Jamais aussi les yeux d'une si belle dame
N'avoyent peu arrester mon humaine raison,
Jamais je n'avois veu cette belle saison,
Qu'un souspir amoureux doucement nous enflame.

Mon cœur dormoit encor,& mon œil se moquoit
Des puissances d'Amour, & quand il le voioit,
Il bravoit la fureur de ses flesches meurtrieres :

Mais enfin aux rayons de vos divinitez
Il surprit mon esprit, & mes yeux indomptez,
Et les rendit captifs de vos belles lumieres.


III.


Je sçay bien de que le ciel en vous donnant la vie,
Ne mist en vos beautez rien qu'amour & douceur,
Je scay bien qu'aux flambeaux qui d'une belle ardeur
M'embrasent doucement, loge la courtoisie.

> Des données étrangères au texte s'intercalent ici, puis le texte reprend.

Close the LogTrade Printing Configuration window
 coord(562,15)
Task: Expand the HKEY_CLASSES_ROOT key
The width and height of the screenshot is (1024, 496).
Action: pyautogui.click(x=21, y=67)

Mais helas ! je cognoy que mon ame asservie
Sous les cruelles loix d'un superbe vainqueur,
Qui sous le nom d'amour se cache dans mon cœur,
J'endure le tourment d'une juste furie.

Et pourtant au plus fort de mon affection,
Par trop impatien durant ma passion,
Au lieu de mon amour, ma peine je souspire.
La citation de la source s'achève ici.